Unterdessen warnen aber selbst Medienschaffende vor einer Meinungsdiktatur. So etwa im Fachmagazin «Schweizer Journalist:in». Es gebe Haltungen und Meinungen, die von den Kolleginnen und Kollegen nicht mehr hinterfragt werden dürften. Als Beispiel kann die angeblich verbreitete sexuelle Diskriminierung im Haus TX Group (ehemals Tamedia) gelten, der hausintern nicht widersprochen werden durfte, wie eine Recherche im Konkurrenzmedium NZZ glaubhaft aufzeigte. Frauen sprächen in TX Group Redaktionen bereits von sexueller Diskriminierung, wenn ihr Artikel von einem Mann kritisiert werde.

 

Wie machte es Jesus?

Mit welchen Diskriminierungsvorwürfen hätte sich in einem solchen Meinungsklima wohl Jesus auseinandersetzen müssen, als er am Teich Bethesda nur einen einzigen Mann heilte – und alle andern auf Heilung warten liess?! Oder als er sich abwertend über Nichtjuden äusserte, als eine nichtjüdische Frau ihn um Heilung bat? Dass er sich dezidiert dazu bekannte, vor allem für das jüdische Volk gekommen zu sein, hätte ihm in der heutigen Medienlandschaft und sogar von Kirchenvertretern mindestens den Vorwurf der Intoleranz eingetragen. Dies gilt auch für die Tatsache, dass er in seinen engen Schülerkreis, den «Jüngern», keine Frau aufnahm. Und den Frauen dabei sogar ihren Ehemann und Versorger wegnahm. Jesus ging es um das Reich Gottes, das schon ansatzweise in diese Welt gekommen war. Diese Zielsetzung erforderte eine neue Perspektive und mutete Menschen Verzichtsleistungen zu, die man aus heutiger Sicht wohl anprangern würde.

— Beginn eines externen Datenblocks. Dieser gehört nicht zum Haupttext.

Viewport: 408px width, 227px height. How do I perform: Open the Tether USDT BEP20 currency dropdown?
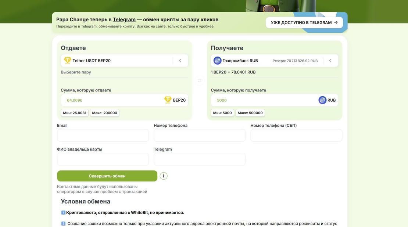pyautogui.click(x=118, y=61)
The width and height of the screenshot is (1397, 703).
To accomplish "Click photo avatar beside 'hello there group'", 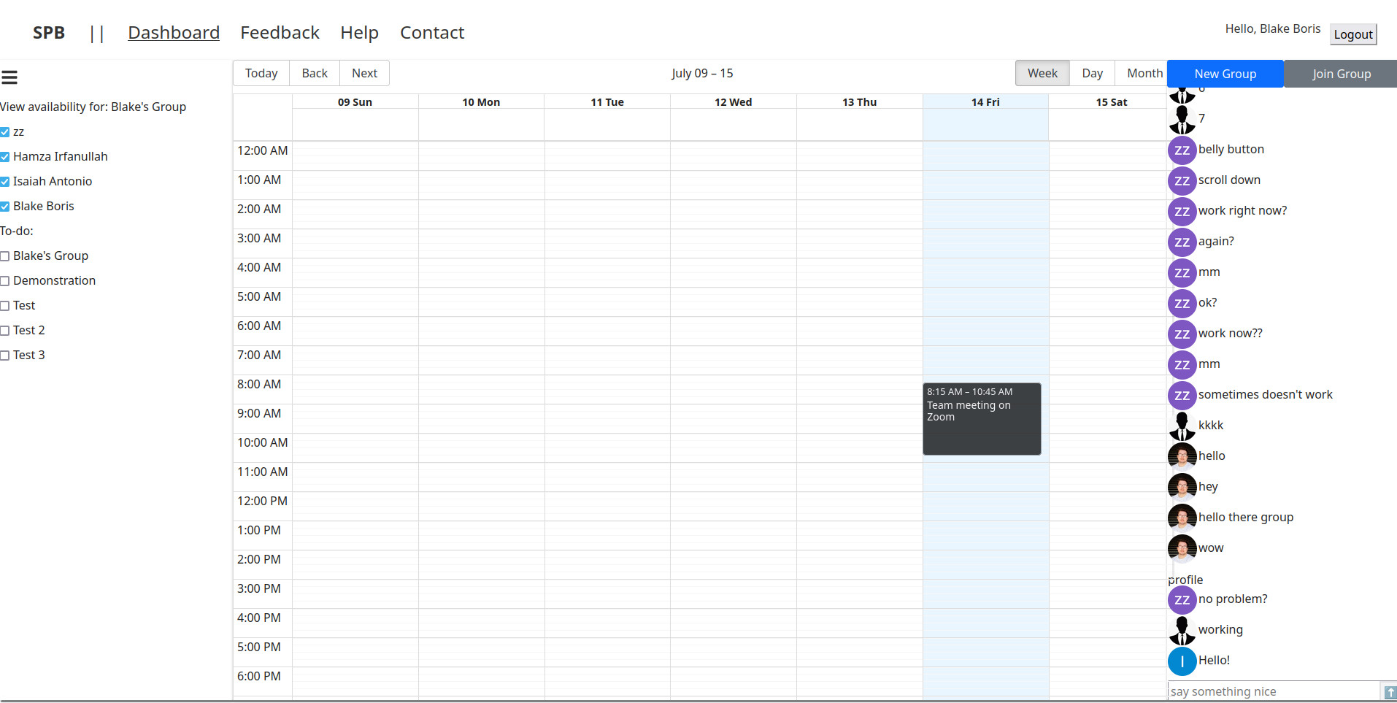I will point(1182,518).
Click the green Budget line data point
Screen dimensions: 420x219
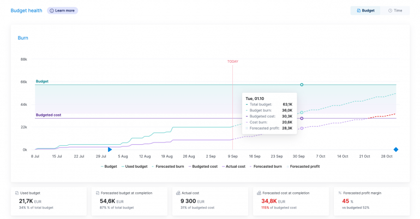(302, 85)
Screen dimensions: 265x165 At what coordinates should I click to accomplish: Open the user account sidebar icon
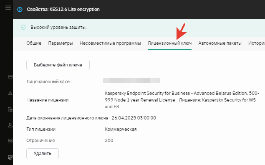(x=10, y=125)
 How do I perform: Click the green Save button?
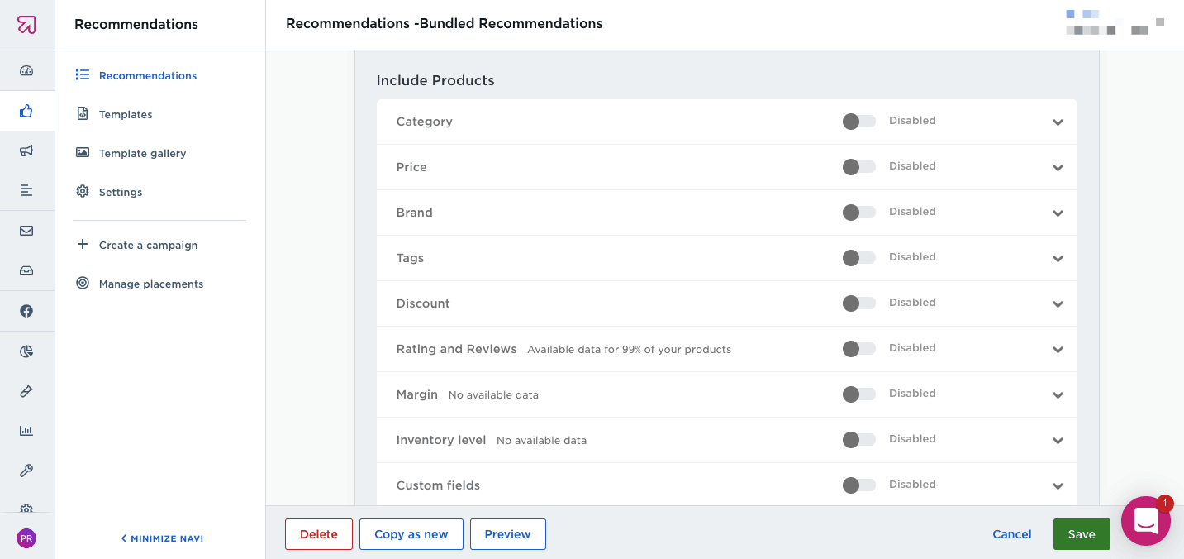(1081, 534)
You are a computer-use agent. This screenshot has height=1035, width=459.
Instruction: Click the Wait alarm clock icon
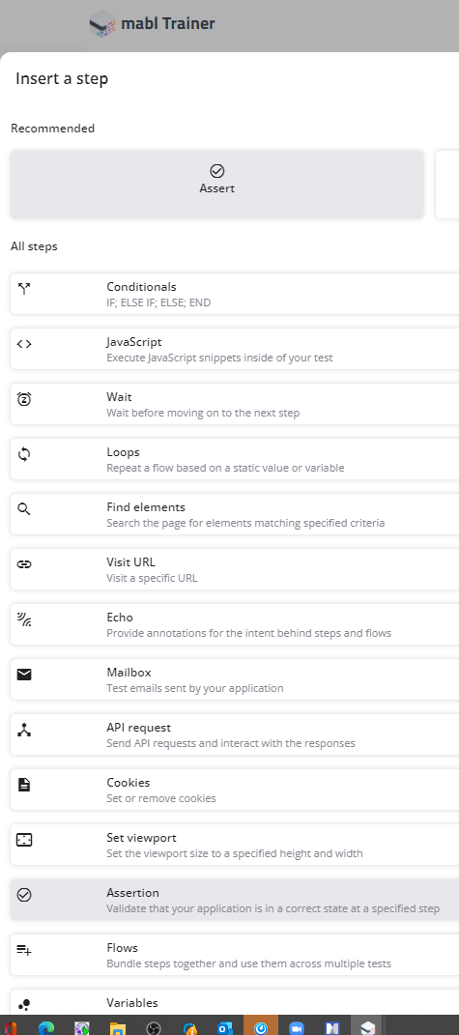coord(24,399)
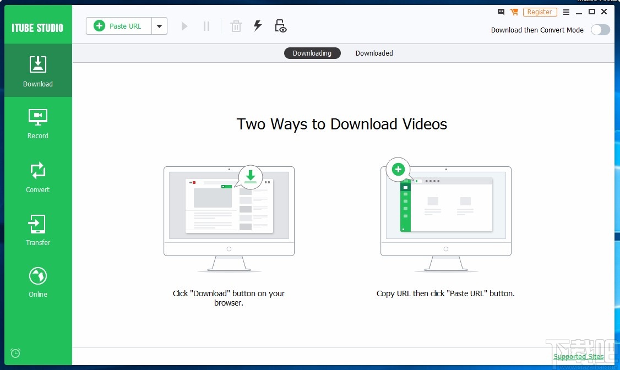Toggle Download then Convert Mode
Viewport: 620px width, 370px height.
point(600,30)
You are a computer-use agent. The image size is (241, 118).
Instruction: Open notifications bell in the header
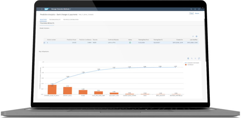click(x=195, y=9)
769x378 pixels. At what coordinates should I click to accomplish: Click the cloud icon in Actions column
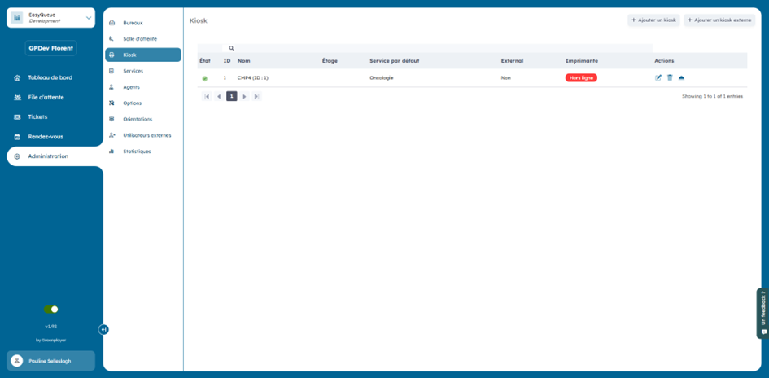[x=681, y=78]
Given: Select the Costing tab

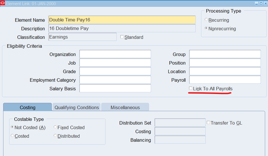Looking at the screenshot, I should pos(27,107).
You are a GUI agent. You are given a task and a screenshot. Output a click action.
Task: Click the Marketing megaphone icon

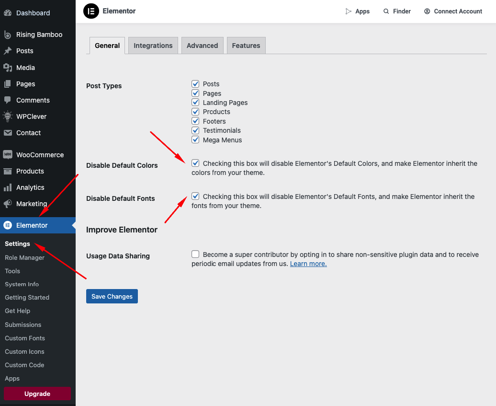8,204
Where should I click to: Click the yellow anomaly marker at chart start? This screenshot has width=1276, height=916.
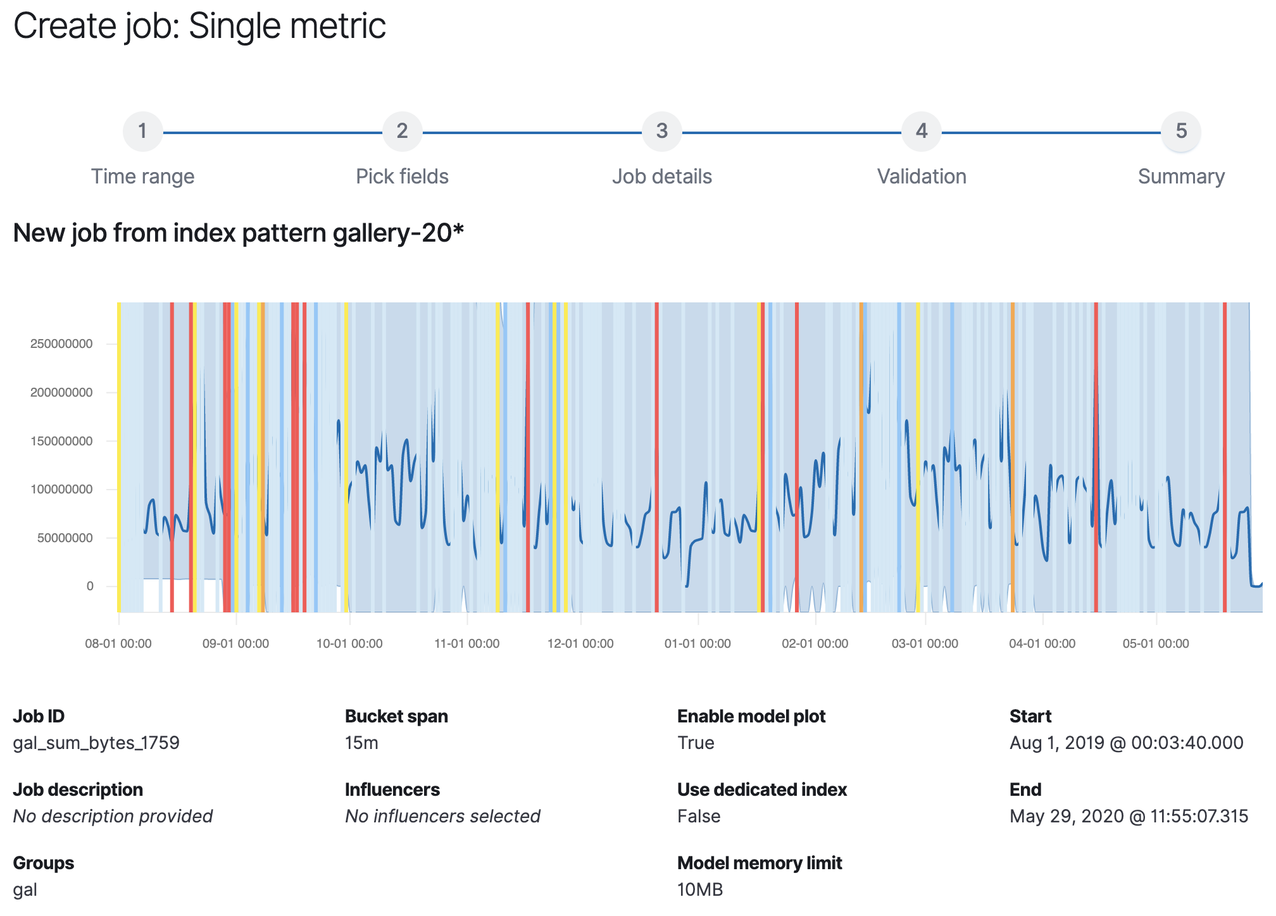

Das letzte Abendmahl von Da Vinci zeigt Jesus mit einem reinen «Männerklub» (Bild: Internet).

Dass Begriffe wie Diskriminierung – aber auch Inklusion, Diversität und Integration – heute Konjunktur haben, ist das Resultat einer Werteentwicklung, die im Bestreben, eine neue humane Welt zu schaffen, einseitig geworden ist. Die Geschichte zeigt, dass solche Entwicklungen öfters im Fiasko endeten.